Hardcover
7.8 x 9.5
204 Pgs
SKU:
9781770463165
$32.95 CAD/$27.95 USD

Conspiracy theories, breakdown, murder. 
Everything’s gonna be all right. Until it isn’t.

How many hours of sleep did you get last night? Rate your overall mood from 1 to 5, 1 being poor. Rate your stress level from 1 to 5, 5 being severe. Are you experiencing depression or thoughts of suicide? Is there anything in your personal life that is affecting your duty?

When Sabrina disappears, an airman in the U.S. Air Force is drawn into a web of suppositions, wild theories, and outright lies. He reports to work every night in a bare, sterile fortress that serves as no protection from a situation that threatens the sanity of Teddy, his childhood friend and boyfriend of the missing woman. Sabrina's grieving sister Sandra struggles to fill her days waiting in purgatory. After a videotape surfaces, we see devastation through a cinematic lens, as true tragedy is distorted when fringe thinkers and conspiracy theorists begin to interpret events to fit their own narratives.

The follow-up to Nick Drnaso’s LA Times Book Prize winning Beverly, Sabrina depicts a modern world devoid of personal interaction and responsibility, where relationships are stripped of intimacy through glowing computer screens. An indictment of our modern state, Drnaso contemplates the dangers of a fake news climate. Timely and articulate, Sabrina leaves you gutted, searching for meaning in the aftermath of disaster.

Praise for Sabrina

Sabrina is an artful masterwork, easily already one of the top books of the summer and demanding to be read.

Under The Radar

Nick Drnaso's Sabrina is full of ominous, dead-quiet catastrophe. The faces of his stoic characters are as enigmatic as the Mona Lisa's, as they confront modern terror with blank, fathomless smirks. Never sentimental or satirical (we've all had enough of that), Drnaso chronicles the American climate of fear, isolation, mainstream misinformation, and fringe paranoia with perfect lucidity. Sabrina steeps the mundane in shadowy mystery and grand tragedy; fans of Chris Ware, Todd Solondz, and Don DeLillo should read this immediately.

Tony Tulathimutte

Nick Drnaso is one of the most ambitious, singular cartoonists to emerge in recent years, and his dedication to novelistic fiction is an inspiration. Incisive, chilling, and completely unpredictable, Sabrina demonstrates the inexplicable power of comics at their best.

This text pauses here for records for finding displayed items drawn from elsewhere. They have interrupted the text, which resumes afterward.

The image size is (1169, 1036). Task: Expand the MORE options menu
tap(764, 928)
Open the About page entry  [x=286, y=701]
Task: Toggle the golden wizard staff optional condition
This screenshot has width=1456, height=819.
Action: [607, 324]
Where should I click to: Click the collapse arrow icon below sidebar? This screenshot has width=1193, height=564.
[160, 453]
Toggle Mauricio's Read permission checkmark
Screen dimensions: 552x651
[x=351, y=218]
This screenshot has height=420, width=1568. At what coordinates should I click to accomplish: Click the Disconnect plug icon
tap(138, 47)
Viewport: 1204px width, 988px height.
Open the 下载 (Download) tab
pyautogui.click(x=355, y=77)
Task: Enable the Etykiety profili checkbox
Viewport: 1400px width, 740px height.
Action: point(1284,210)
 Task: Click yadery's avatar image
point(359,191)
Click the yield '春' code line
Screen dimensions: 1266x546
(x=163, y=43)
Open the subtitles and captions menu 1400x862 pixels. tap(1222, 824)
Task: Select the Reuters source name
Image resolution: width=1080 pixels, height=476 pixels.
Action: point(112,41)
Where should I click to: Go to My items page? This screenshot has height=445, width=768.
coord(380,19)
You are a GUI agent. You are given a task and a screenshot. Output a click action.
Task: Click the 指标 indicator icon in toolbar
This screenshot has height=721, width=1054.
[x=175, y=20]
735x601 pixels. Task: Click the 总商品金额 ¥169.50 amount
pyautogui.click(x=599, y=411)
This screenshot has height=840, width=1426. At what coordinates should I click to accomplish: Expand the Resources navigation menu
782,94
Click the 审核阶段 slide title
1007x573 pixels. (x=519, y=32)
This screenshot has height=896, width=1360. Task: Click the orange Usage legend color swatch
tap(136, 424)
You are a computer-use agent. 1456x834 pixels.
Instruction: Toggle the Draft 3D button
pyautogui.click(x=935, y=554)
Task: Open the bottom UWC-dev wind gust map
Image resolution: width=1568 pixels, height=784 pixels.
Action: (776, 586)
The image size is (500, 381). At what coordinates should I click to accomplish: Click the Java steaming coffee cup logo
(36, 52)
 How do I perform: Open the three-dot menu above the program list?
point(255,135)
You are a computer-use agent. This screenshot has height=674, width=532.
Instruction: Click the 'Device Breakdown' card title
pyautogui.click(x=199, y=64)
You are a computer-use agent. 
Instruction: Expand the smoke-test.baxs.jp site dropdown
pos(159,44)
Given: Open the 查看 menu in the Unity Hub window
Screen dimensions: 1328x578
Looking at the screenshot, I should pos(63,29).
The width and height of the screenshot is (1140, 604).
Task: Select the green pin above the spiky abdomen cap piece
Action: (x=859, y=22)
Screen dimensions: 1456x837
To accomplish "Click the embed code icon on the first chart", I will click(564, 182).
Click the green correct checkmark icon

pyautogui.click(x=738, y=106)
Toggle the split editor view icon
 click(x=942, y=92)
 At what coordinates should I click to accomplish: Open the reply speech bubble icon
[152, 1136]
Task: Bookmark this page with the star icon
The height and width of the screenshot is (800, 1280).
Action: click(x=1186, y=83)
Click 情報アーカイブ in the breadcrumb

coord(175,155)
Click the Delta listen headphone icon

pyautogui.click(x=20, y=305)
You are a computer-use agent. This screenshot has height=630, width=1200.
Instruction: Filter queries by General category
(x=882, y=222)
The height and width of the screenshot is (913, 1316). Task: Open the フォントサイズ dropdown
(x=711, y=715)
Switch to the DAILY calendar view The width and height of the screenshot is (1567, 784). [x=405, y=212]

Adrian Tomine, Killing and Dying

Reading Sabrina is an experience akin to watching a movie. It’s as if the lights have gone down: absorbed and gripped, the skin prickles.

The Guardian

This is a political powerhouse of a graphic novel. Sabrina is the next bound for a cartoonist that will undoubtedly be considered one of the greats of all-time.

The Comics Journal

Drnaso’s simple, rigid drawings capture the bleak blankness of much contemporary life, anomie hovering over almost every interaction, both real and virtual... [Sabrina] leaves the audience holding its breath.

The Chicago Tribune

This maestro of minimalism manages to convey the horror of senseless murder with nothing but a lumpy sheet and motionless red water in a bathtub.

NPR

A profoundly American nightmare... The fictional killing in Sabrina is disturbing, but Drnaso doesn’t fixate on the gore or the culprit; he’s more concerned with how the public claims and consumes it, spinning out morbid fantasies with impunity... It’s a shattering work of art

New York Times

Nick Drnaso uses stoic illustrations of life along the periphery to investigate the American experience of fear and loneliness. This is a book you won’t forget.

Lit Hub

Almost sure to be one of the most discussed graphic novels of the year—if not the next several, this should skyrocket Drnaso to the top tier of comics creators today.

Library Journal Reviews
Sabrina is startling. Drnaso's formal ingenuity and confidence is matched by the acuity and depth of the story's awareness of who and where we are right now.
Jonathan Lethem

Sabrina is an astonishing tour-de-force that simmers with quiet, unresolved dread.

Gizmodo

When we look back on the serious cultural products of this stretch of history where media has made everyone crazy and driven a wedge between our public selves and our private humanity, Sabrina is likely to be a touchstone.

Forbes

Loneliness and madness are timeless, but Sabrina, in its exploration of personal fears, is a precise time capsule of how desperate and deranged 2018 can make any of us.

The Chicago Reader

[Sabrina] is an astonishing meditation on the anxiety of post-9/11 America.

Chicago Magazine

Part Don DeLillo, part Jim Jarmusch, all fridge-humming domesticity and quiet dread.

British GQ

[Sabrina is] a masterful look at the emotional toll taken by the dehumanizing forces at large in modern society.